Most agreements are written with success in mind, but who pays if the battery starts to show premature aging or worse? Sterling PBES offers our customers a Lifetime Performance Agreement (LPA) to ensure fixed and manageable costs associated with its solution. Other battery manufacturers may or may not do the same, but it is a point that needs to be clearly understood. Even recycling needs to be costed into the system; our movement to a more responsible and accountable industry requires us to know what happens at end of life. Batteries thrown into a landfill is not acceptable – we need to support this phase of system life as thoroughly as the engineering and manufacturing at the start of life.
The educated purchaser
When a battery company starts talking about price per kWh as the metric for value, you should be cautious. As shown in this article, there are many additional costs and risks that may not be being addressed in their bid or their program. Here is a list of questions that the educated purchaser should ask of their battery vendor or simply take into account in total system costing:
|System per MWh||Sterling PBES||Competitor 1||Competitor 2|
|Cost per kWh|
|Gas Extraction- Emergency||included|
|A60 Battery Room||shipyard||shipyard||shipyard|
|100% Replacement Warranty||2 years|
|Lifetime 100% Replacement Warranty Available||Yes|
|Lifetime Software Updates||Yes|
Most commercial vessels built today have a lifespan of around 30 years, but the propulsion equipment onboard will require maintenance or rebuild several times. In fact, a vessel may require several rebuilds of machinery over its lifespan, yet most current battery technology only allows for full replacement.
On this hypothetical 30-year vessel, there will be anywhere from 3-6 battery replacements and subsequent electronic waste entering the recycling stream. Anything that can be done to reduce the environmental impact of the battery should be done.
This happens against the backdrop of increased regulation on the disposal of lithium ion batteries, especially in the EU, which will undoubtedly impact costs for the supplier and subsequently the end user. Sterling PBES’ proprietary CellSwap technology allows the battery to be rebuilt with new cells as required, usually on a 5-year cycle. This allows for a far more accurate prediction of lifespan and required system size as the battery doesn’t need to be oversized to compensate for variables like changes in route, duty, heat or even ownership and maintenance intervals. In fact, a battery that is designed for a 5-year lifespan with CellSwap may be only 30-50% the size of a battery designed for a 10-year life. If that hypothetical 10-year battery is air-cooled, then the size of an alternative liquid cooled system with CellSwap is even smaller.
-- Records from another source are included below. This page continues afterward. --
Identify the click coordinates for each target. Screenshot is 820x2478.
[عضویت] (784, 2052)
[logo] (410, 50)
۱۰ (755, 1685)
This, in turn, increases value again for the customer.
Battery Installations are complicated, but worth it. The impact to the bottom line, the improvement of the risk profile for a vessel, and the environmental impact all contribute so strongly to the bottom line that it is worth the effort of understanding the total system cost.
Take comfort in your relationship with all of your partners. We all want your vessels to be successful and work reliably for a very long time, just don’t be fooled by metrics that don’t measure the risk or the impact thoroughly.
Cheap is not always less expensive, but a value-added decision is critical in a value-added business. ESS is becoming mainstream but currently only 0.5% of the existing global marine fleet currently use ESS – there is huge opportunity for fleet owners to save money and reduce environmental impact of their operations.
Now that ESS has demonstrated over many years the commercial and environmental benefits within the marine sector it is imperative that we optimize the system size, performance and safety to achieve the best financial returns for our end customers and provide the greatest value.